- _Excerpted passage_

Prevention, Treatment, and interventions
The key to the prevention of nutritional anemia is the consumption of food that contains the right amount of iron. Beef, liver, organ meat, legumes, and leafy vegetables are good sources of iron. Fruits and vegetables are also important in availing the nutrients that are involved in the intestinal absorption of iron. Fortification of meals is fundamental in preventing iron deficiency. A study to determine the outcomes of double fortification of salt with iron and iodine showed that this intervention greatly reduces the rate of IDA in the population (Larson et al., 2021). This means that the addition of iron to food in recommended doses can help prevent IDA especially among people prone to this disease.
Fortification and supplementation form the mainstay of treatment of iron deficiency. When the patient is diagnosed with iron-deficiency anemia, the intervention depends on the severity of the disease. In severe cases, blood transfusion is conducted to restore the hemodynamic function. In mild cases, the patient is offered hematinic drugs that contain iron. The patient is then advised to take foods that are fortified with iron to ensure rapid restoration of iron stores in the body. Other interventions for addressing iron deficiency are conducted on a macro level.
For example, the creation of awareness among the public is important to educate people on the causes, dangers, and prevention of IDA. These interventions are possible through the collaborative efforts of concerned parties like dieticians, nutritionists, public health officers, governments, and non-governmental organizations. In low-income countries, the intervention should focus on the elimination of dietary habits that predispose children to iron deficiency (Mantadakis, Chatzimichael, & Zikidou, 2020). In high-income countries, IDA in children stems from poor post-natal practices like the exclusive feeding of infants with cow milk (Mantadakis, Chatzimichael, & Zikidou, 2020). Therefore, educating mothers on correct feeding practices goes a long way in addressing IDA in children. Other targeted program include the distribution of relief food to vulnerable population and introducing indiscriminate supplementation of iron to pregnant women.

[Stored data]

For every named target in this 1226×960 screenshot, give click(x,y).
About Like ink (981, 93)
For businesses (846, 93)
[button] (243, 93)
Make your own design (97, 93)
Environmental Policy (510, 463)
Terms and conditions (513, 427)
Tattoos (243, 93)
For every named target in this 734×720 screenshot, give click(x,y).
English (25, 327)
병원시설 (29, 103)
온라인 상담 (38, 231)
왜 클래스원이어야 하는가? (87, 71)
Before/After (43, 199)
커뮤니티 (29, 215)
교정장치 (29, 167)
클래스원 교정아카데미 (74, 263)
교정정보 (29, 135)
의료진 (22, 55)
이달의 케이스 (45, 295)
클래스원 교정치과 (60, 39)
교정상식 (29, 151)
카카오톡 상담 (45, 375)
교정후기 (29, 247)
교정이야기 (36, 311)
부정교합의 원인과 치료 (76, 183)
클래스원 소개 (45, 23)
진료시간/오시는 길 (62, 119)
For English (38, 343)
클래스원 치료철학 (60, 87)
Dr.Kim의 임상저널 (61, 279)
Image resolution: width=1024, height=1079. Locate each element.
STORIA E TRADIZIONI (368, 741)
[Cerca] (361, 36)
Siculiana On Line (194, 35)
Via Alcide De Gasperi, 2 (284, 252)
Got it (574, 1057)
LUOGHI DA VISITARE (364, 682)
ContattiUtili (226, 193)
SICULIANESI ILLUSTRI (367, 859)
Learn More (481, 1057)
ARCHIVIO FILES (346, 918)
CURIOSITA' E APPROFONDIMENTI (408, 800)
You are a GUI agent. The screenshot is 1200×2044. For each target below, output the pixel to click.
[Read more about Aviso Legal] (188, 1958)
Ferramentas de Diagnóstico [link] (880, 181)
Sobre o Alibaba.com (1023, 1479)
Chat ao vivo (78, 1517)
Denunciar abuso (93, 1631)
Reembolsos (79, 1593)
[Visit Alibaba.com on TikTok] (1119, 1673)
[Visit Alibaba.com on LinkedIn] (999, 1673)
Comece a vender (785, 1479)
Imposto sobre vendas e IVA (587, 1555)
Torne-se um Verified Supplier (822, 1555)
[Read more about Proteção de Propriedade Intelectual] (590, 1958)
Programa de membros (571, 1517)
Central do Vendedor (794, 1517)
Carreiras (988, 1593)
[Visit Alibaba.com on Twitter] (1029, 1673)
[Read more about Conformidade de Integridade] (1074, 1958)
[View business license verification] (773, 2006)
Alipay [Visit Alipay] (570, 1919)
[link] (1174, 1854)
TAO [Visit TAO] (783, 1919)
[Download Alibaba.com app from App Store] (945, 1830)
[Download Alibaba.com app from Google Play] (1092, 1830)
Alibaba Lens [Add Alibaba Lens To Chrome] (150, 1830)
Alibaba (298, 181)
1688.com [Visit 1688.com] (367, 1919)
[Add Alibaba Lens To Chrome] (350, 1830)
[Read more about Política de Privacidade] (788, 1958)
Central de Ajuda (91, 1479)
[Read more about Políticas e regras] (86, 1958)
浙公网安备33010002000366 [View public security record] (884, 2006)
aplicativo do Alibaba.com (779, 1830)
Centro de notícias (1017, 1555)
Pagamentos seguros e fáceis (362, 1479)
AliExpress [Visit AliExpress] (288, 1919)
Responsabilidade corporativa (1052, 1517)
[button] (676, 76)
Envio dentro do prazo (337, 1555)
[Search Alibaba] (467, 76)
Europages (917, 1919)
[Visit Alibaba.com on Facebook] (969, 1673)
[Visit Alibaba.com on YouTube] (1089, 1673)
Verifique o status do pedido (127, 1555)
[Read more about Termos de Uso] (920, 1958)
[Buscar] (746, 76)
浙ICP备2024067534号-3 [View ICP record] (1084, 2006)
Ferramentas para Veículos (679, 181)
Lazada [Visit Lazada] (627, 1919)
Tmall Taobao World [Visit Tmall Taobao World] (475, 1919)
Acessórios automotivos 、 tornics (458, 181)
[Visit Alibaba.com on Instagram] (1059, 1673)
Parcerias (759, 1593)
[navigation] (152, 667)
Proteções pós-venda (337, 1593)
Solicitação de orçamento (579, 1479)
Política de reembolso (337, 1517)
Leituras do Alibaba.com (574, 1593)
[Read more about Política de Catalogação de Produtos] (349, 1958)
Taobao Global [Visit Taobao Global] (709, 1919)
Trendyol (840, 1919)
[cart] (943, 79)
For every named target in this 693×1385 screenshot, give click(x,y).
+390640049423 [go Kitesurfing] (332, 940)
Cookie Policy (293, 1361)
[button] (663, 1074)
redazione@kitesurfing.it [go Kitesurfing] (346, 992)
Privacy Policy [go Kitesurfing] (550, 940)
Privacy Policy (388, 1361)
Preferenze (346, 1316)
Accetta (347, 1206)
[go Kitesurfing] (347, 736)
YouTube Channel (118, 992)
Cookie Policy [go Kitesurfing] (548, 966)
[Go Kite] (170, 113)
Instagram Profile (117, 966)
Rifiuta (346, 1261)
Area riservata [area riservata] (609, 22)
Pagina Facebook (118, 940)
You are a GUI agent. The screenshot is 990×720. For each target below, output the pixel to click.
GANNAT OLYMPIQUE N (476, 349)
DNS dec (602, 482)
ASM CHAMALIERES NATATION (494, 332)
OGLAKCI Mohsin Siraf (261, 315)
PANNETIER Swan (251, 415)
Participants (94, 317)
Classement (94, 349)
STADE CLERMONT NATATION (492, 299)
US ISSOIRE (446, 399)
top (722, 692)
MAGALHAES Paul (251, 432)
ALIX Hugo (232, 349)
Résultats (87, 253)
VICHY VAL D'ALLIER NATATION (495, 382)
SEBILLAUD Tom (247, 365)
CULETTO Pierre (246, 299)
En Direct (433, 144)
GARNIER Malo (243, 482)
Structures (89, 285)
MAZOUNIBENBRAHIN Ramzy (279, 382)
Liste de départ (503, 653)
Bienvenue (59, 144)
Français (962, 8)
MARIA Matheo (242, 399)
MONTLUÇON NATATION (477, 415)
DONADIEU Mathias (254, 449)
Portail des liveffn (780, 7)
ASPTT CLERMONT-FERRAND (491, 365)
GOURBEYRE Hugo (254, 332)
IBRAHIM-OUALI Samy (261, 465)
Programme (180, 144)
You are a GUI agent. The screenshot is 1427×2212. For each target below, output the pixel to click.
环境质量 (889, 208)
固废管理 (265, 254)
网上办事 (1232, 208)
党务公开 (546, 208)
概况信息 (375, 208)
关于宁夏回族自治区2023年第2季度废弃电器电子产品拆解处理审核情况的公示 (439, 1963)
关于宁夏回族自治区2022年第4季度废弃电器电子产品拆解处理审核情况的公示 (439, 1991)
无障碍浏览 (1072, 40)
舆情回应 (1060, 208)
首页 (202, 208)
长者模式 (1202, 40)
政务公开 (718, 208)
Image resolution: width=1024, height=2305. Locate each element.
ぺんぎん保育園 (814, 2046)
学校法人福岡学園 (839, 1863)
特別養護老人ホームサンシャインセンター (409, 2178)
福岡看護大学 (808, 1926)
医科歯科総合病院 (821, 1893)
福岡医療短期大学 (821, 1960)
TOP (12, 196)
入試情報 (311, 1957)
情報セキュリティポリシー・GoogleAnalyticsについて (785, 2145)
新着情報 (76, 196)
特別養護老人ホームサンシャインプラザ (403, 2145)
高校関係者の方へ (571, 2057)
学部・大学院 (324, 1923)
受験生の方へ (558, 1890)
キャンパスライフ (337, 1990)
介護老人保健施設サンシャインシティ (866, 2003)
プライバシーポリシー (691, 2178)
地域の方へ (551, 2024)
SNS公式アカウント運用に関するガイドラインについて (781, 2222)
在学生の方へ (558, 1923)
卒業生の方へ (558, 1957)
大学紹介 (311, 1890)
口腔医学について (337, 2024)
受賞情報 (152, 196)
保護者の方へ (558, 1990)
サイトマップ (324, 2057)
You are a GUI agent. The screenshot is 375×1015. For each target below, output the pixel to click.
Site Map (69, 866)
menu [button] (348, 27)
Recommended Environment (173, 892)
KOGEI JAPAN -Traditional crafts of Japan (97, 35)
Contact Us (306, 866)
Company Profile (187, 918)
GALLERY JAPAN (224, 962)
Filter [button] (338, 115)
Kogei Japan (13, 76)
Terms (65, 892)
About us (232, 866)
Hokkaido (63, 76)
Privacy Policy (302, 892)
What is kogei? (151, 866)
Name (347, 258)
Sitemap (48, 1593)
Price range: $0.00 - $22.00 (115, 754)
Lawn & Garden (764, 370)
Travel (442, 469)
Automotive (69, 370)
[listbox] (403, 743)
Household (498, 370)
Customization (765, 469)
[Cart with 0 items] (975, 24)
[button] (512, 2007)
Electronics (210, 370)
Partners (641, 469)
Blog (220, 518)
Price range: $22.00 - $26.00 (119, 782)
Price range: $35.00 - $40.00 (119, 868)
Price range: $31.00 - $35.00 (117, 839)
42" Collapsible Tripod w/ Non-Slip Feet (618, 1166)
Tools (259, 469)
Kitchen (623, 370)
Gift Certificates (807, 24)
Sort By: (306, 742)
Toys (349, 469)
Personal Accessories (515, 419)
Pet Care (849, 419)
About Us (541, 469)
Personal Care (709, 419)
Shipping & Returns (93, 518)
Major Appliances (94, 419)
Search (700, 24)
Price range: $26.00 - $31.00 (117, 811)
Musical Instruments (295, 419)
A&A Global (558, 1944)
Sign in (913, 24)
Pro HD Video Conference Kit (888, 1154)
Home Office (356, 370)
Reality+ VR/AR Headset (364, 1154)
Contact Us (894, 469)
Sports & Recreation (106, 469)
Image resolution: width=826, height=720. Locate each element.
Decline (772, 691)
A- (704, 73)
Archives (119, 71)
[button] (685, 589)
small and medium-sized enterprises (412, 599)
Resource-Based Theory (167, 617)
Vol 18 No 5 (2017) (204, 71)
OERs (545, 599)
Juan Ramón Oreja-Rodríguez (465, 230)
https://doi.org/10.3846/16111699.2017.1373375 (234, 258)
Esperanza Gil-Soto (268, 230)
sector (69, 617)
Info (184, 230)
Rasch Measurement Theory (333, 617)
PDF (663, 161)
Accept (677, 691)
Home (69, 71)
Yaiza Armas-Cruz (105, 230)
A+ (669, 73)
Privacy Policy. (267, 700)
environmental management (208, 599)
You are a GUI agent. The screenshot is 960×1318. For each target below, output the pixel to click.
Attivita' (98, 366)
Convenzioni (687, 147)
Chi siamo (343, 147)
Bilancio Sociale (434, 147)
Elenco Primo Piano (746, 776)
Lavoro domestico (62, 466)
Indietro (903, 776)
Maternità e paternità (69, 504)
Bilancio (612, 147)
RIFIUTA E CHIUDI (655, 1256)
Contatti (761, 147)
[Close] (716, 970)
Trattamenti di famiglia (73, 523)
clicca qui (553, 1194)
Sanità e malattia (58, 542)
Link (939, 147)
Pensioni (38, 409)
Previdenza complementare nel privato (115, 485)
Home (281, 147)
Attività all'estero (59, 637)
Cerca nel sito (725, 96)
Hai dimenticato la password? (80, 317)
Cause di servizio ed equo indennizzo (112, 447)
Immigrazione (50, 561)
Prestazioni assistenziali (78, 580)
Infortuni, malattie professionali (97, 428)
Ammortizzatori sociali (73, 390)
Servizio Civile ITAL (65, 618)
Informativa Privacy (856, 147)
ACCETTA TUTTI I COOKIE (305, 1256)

- _Aim of the task_
Write out the passage above on iron-deficiency anemia word for word, beginning at the words "Prevention, Treatment, and" and stopping after "to this disease.".

- _Solution to this exercise_
Prevention, Treatment, and interventions
The key to the prevention of nutritional anemia is the consumption of food that contains the right amount of iron. Beef, liver, organ meat, legumes, and leafy vegetables are good sources of iron. Fruits and vegetables are also important in availing the nutrients that are involved in the intestinal absorption of iron. Fortification of meals is fundamental in preventing iron deficiency. A study to determine the outcomes of double fortification of salt with iron and iodine showed that this intervention greatly reduces the rate of IDA in the population (Larson et al., 2021). This means that the addition of iron to food in recommended doses can help prevent IDA especially among people prone to this disease.